__WHAT TO DO__.
Quote the material word for word, from its very beginning through the line containing "[x=386, y=665]", including that line.

__GIVEN DATA__.
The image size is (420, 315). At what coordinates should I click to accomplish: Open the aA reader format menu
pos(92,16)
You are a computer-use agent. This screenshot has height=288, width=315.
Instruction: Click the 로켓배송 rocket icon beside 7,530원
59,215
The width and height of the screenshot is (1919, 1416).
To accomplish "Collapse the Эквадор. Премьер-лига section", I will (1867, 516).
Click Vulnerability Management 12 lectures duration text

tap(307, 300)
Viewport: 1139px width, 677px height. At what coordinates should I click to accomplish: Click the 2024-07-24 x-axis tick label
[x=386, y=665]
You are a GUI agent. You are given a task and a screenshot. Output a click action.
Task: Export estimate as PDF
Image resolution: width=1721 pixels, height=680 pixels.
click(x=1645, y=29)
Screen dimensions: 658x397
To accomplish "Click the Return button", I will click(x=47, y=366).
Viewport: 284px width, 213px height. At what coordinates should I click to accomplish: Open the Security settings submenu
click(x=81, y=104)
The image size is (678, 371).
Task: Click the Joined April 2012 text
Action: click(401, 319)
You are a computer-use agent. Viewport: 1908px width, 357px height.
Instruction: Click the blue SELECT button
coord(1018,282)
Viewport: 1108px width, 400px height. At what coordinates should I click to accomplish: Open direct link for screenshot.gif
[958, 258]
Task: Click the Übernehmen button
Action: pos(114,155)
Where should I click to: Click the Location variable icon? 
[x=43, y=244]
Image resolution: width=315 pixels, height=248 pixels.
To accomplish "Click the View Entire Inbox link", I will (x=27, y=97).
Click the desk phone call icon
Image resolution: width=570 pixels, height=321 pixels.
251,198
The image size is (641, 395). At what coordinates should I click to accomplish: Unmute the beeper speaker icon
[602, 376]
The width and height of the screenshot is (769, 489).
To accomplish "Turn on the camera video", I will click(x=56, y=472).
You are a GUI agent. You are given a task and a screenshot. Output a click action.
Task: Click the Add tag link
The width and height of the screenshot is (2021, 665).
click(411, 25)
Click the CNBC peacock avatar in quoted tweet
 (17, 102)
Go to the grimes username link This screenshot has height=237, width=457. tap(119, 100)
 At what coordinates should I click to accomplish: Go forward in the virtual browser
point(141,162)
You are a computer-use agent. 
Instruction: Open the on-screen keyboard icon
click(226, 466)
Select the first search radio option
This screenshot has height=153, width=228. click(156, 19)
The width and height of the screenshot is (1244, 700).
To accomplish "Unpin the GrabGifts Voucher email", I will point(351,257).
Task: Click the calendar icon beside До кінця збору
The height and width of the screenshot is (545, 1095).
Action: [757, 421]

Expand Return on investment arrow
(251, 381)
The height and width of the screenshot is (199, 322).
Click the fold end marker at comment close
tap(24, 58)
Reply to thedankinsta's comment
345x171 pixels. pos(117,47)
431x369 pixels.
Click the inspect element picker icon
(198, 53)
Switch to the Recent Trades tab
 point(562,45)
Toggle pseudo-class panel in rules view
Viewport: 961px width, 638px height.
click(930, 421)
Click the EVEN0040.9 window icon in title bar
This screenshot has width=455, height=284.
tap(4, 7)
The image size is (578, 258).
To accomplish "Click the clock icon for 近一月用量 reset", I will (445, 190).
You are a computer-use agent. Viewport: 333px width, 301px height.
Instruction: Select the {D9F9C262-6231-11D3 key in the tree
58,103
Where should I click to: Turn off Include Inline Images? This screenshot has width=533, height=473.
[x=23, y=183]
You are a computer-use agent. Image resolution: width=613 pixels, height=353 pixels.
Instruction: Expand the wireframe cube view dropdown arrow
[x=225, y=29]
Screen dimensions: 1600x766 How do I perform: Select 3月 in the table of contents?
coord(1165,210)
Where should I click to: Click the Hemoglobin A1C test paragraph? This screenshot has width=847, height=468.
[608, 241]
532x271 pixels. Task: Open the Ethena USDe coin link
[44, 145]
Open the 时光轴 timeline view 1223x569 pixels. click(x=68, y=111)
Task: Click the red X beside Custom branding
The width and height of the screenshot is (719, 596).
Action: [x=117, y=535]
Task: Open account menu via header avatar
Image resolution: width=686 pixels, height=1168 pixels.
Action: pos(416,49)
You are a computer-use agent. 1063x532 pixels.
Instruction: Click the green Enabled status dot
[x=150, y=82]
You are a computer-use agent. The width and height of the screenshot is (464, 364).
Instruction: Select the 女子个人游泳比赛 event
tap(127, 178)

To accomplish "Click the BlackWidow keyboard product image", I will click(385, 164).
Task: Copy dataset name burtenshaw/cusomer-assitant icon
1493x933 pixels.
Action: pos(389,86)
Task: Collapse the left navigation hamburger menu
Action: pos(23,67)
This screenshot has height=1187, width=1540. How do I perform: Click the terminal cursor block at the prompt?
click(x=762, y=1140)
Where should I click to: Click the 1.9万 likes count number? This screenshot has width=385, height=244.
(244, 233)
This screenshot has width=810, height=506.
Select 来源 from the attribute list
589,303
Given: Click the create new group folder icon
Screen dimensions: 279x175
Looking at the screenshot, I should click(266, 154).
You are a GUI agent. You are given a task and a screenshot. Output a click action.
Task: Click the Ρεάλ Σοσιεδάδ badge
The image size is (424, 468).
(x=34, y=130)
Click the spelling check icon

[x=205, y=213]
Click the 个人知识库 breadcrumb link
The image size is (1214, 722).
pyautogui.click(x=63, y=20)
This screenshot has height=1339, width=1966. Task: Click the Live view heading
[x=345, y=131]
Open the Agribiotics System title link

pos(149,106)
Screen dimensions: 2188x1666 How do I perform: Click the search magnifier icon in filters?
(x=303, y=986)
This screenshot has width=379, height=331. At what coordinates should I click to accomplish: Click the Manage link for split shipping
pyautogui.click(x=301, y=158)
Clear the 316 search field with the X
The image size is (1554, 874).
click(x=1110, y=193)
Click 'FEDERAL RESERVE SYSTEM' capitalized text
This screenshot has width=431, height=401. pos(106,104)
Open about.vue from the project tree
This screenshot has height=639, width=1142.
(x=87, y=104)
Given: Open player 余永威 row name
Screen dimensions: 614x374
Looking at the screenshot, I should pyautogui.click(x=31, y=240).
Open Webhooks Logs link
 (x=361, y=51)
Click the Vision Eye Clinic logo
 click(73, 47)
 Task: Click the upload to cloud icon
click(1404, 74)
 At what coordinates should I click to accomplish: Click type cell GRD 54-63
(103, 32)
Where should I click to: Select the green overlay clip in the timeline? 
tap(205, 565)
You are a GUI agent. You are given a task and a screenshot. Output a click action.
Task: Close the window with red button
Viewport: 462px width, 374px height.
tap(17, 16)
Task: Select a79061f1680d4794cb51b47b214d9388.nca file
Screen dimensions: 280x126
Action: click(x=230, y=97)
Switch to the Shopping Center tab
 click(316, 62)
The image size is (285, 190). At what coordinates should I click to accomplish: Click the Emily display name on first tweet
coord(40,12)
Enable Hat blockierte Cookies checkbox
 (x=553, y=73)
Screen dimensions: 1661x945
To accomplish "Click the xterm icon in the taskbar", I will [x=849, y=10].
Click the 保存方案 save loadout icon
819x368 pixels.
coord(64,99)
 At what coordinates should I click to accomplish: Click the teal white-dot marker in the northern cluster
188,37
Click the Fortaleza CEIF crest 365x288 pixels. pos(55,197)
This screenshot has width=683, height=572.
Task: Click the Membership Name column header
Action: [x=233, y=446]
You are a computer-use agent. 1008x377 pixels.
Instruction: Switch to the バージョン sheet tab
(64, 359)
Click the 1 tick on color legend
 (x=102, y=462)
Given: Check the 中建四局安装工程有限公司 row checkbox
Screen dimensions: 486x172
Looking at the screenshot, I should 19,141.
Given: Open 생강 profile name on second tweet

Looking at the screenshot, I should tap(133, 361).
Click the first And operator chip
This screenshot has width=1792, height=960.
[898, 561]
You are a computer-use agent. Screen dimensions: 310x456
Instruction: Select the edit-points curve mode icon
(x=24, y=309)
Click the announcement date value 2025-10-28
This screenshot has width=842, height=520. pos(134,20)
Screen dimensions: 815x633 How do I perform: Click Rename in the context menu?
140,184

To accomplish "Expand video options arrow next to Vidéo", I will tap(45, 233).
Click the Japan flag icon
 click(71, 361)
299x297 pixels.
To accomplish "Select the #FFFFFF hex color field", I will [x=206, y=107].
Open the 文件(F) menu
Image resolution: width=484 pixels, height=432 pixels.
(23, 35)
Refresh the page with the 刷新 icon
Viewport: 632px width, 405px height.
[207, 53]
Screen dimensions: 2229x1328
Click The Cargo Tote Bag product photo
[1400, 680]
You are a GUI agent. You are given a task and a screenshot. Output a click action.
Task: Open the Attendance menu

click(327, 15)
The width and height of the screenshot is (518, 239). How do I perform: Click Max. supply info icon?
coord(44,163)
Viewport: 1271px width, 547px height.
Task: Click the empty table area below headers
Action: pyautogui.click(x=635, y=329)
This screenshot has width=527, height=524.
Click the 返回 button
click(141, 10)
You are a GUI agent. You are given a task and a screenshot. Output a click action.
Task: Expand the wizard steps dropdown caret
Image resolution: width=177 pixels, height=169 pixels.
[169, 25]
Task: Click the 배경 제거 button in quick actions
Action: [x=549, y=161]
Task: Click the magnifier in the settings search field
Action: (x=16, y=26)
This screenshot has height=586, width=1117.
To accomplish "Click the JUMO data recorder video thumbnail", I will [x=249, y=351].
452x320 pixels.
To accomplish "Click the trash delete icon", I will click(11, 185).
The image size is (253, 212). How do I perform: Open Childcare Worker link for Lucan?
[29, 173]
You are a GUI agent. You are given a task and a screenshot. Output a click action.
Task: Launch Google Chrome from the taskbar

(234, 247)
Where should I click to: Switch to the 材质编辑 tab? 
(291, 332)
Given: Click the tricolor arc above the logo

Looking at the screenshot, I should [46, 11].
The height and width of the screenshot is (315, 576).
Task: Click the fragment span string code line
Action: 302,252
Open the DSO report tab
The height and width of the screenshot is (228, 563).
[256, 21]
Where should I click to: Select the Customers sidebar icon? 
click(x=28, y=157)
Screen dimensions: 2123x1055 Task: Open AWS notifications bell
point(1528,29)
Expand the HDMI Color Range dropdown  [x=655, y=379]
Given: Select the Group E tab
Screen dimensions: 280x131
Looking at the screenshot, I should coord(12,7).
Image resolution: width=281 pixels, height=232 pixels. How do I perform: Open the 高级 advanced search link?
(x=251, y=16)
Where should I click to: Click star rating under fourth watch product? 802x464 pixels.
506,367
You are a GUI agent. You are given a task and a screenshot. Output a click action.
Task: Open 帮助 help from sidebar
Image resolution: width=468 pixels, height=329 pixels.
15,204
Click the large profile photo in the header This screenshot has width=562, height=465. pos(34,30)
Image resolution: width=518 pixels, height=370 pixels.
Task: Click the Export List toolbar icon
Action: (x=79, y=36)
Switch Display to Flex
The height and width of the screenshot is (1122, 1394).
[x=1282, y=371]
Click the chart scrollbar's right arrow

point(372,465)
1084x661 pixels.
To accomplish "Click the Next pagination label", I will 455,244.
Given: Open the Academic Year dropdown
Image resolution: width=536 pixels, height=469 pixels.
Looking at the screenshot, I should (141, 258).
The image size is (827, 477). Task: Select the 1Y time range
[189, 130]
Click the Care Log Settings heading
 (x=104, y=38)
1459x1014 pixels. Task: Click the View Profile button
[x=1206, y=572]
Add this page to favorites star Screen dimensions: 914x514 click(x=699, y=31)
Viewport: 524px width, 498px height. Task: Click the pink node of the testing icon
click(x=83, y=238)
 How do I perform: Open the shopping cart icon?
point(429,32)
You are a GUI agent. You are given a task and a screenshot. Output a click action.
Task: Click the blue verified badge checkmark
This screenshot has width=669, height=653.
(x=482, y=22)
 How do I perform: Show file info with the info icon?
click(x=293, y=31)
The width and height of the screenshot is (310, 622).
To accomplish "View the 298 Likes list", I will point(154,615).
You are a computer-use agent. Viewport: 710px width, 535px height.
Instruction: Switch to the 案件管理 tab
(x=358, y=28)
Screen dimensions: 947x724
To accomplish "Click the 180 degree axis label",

__SOLVED EXERCISE__.
The image size is (420, 315). At what coordinates should I click to accomplish: Open the aA reader format menu
pos(92,16)
You are a computer-use agent. This screenshot has height=288, width=315.
Instruction: Click the 로켓배송 rocket icon beside 7,530원
59,215
The width and height of the screenshot is (1919, 1416).
To accomplish "Collapse the Эквадор. Премьер-лига section", I will (1867, 516).
Click Vulnerability Management 12 lectures duration text

tap(307, 300)
Viewport: 1139px width, 677px height. At what coordinates should I click to accomplish: Click the 2024-07-24 x-axis tick label
[x=386, y=665]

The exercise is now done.